I have to start the body of this review by saying it's hard to watch this one without drawing some comparisons to Your Flesh, Your Curse. The movie treads many similar aspects – the extreme suffering and pain of its female lead, the philosophical approach and voiceover, the similarity of some scenes from on to the next... the lead character even has a similar name. And while I stand by Madness of Many is a good film in its own right, I just feel as though it falls short of its more recent counterpart.
Our story follows Victoria White, a young woman trying to make sense of a horrific life of abuse and torture, first at the hands of her parents and then at the hands of a grim group of abductors. Much of the actual information comes in the form of voiceover from lead actress Ellen Abrahamson, who certainly brings the kind of strange and ethereal quality needed for this sort of project. With that said, her voiceover does become a little grating as her delivery is fairly monotone – this might be a deliberate decision, but it just seems to lack real emotion and inflection and somewhat diminishes the impact of what we see on screen.
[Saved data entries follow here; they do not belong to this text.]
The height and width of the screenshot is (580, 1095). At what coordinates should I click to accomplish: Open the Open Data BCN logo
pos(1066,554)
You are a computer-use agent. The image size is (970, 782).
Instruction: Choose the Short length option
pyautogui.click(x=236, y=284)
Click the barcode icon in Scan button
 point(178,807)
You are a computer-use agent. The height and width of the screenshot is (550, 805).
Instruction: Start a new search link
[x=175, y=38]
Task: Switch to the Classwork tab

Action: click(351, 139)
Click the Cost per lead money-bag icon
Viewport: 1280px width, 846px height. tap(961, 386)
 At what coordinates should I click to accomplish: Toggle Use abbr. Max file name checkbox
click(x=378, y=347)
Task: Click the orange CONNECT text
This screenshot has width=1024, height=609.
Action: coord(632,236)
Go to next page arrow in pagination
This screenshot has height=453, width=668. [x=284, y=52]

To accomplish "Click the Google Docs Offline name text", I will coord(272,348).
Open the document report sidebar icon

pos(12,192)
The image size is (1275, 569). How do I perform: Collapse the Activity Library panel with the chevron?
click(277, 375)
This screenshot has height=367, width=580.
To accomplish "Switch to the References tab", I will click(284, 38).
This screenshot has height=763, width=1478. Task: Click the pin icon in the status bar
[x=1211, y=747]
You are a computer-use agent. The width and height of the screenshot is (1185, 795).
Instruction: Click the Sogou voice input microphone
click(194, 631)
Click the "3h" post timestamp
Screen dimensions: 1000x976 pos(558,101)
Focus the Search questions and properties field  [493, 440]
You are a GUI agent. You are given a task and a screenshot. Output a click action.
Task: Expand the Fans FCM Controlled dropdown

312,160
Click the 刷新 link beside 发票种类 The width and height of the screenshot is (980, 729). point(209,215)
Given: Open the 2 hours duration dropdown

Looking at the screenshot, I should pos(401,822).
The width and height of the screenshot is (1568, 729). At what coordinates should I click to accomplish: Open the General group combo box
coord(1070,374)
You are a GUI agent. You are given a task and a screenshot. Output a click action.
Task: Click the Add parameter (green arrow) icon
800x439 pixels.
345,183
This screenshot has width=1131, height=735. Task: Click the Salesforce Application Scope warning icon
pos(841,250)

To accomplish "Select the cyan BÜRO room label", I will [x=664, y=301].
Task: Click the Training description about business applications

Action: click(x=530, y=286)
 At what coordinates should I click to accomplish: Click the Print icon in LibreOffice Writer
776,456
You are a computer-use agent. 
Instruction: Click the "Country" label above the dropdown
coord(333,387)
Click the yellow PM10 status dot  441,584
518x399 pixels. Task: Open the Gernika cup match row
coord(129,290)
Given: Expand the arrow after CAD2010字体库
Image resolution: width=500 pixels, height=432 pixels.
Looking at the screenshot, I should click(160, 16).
The awful things that she goes through are very well presented and have the same quality as YF, YC, feeling very authentic and believable – often too much so for comfort. That's not presented as a criticism, more as an observation of the integrity and thorough approach of all involved. It's certainly not a pretty movie either, and things are presented in a gritty fashion that many times makes it feel more akin to the work of Lucifer Valentine than anything else, both in terms of its content and many aspects of its soundscape. It's a hard watch in a number of places, that's for sure.
It's ultimately a sort of bleak vision of a life blighted by pain and misery, presented in a very non-linear fashion as almost a montage overlaid with voiceover to explain some of the actions and indeed the effect of what is going on. Surprisingly, it actually has a strangely upbeat message to it and closes with one of very few rays of hope in the entire movie.
As I said upfront, Madness of Many is certainly a good movie. It doesn't hold back, presenting its more gruesome content in a very effective fashion, it has some interesting ideas and there are some beautiful shots amidst the horror. With that said, I would still point you to Your Flesh, Your Curse as the director's better movie – given the themes and style the comparison is irresistible. If I were to try and draw a suitable analogy, YF, YC is like being artfully cut to pieces by a skilled samurai, while Madness of Many is like being beaten to death with a baseball bat. MOM has a blunt intensity all its own, and it's well worth a look in its own right.
RATING: 7/10. Another strong offering from Danish director Kasper Juhl, whose stock in the field of extreme horror is rising and rightly so. There's lots to like here, but it just lacks a little bit of refinement in a few places. The voiceover becomes a bit overbearing, and the lead actress here – while solid – doesn't quite live up to the fantastic performance of Marie-Louise Damgaard in Your Flesh, Your Curse. There's plenty of very dark content and things that are difficult to watch, but it has an unmistakably strong impact and is certainly worth them time of any extreme horror fans out there.